- Founded: 1969
- Dissolved: 1984
- Newspaper: Canadian Worker L’Ouvrier
- Ideology: Communism Marxism–Leninism Anti-revisionism
- Political position: Far-left
- Regional affiliation: Progressive Labor Party

= Canadian Party of Labour =

The Canadian Party of Labour was a Marxist–Leninist political party in Canada. The CPL was not an electoral party, but a revolutionary party attempting to assemble a mass movement of workers and affiliated organizations who could lead a communist revolution. It was a fraternal party of the Progressive Labor Party in the United States until circa 1979, when the two organizations disagreed over the question of Quebec self-determination. The group was in existence from the late 1960s to the early 1980s and was most active in British Columbia, Ontario and Quebec where a number of its members achieved office in the United Steel Workers of America and the Canadian Union of Postal Workers.

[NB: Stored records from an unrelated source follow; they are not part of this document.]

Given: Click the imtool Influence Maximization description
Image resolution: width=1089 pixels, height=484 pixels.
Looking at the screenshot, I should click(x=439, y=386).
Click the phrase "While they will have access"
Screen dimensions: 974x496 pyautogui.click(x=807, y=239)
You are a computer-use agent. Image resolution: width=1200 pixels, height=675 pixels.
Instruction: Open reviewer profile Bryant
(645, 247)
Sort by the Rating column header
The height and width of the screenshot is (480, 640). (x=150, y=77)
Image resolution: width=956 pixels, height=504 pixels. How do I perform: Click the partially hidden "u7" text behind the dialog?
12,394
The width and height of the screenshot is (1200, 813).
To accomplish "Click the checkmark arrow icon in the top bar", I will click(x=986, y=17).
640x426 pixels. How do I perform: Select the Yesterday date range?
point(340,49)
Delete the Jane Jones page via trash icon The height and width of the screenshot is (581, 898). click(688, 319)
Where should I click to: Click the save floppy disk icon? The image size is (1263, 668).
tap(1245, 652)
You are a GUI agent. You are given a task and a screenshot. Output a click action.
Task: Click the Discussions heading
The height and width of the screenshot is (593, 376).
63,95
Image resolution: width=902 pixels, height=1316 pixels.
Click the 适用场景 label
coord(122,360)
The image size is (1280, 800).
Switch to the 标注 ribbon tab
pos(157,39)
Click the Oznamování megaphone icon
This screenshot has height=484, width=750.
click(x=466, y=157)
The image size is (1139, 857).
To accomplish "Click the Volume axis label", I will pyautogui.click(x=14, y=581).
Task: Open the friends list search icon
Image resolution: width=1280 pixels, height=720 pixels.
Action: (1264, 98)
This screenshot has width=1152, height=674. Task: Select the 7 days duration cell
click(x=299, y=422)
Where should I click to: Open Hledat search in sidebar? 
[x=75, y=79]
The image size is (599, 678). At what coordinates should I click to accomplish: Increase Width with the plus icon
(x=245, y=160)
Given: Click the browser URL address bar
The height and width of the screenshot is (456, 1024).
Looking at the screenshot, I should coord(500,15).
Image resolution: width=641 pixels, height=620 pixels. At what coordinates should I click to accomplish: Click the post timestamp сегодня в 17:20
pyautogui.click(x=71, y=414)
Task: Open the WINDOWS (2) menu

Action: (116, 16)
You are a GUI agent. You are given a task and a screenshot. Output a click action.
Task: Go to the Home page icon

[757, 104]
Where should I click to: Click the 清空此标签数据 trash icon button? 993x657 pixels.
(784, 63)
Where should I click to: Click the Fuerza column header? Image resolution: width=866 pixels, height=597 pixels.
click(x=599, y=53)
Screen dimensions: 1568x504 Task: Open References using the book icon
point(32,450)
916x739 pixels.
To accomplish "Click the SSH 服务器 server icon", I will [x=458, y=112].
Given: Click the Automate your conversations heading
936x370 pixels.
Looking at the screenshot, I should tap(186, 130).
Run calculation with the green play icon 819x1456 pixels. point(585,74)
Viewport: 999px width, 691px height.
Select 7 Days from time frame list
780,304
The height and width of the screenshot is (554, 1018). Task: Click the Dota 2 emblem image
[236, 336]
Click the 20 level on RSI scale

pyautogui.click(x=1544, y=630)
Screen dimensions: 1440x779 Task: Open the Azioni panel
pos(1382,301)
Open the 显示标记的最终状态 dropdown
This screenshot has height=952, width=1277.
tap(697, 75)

The party described its decision-making process as "democratic centralism":

Decisions are reached through broad discussion within the party. The clubs, city executives and national committee of the party are all involved in democratic discussion to develop and modify the lines.
Once a decision is arrived at we rely on centralism to see that it is carried out. What is important is that decisions are not only widely discussed, but that they are implemented as well. There's nothing more undemocratic than an organization that decides nothing because it is always "discussing", and therefore never implementing the will of the majority of its members.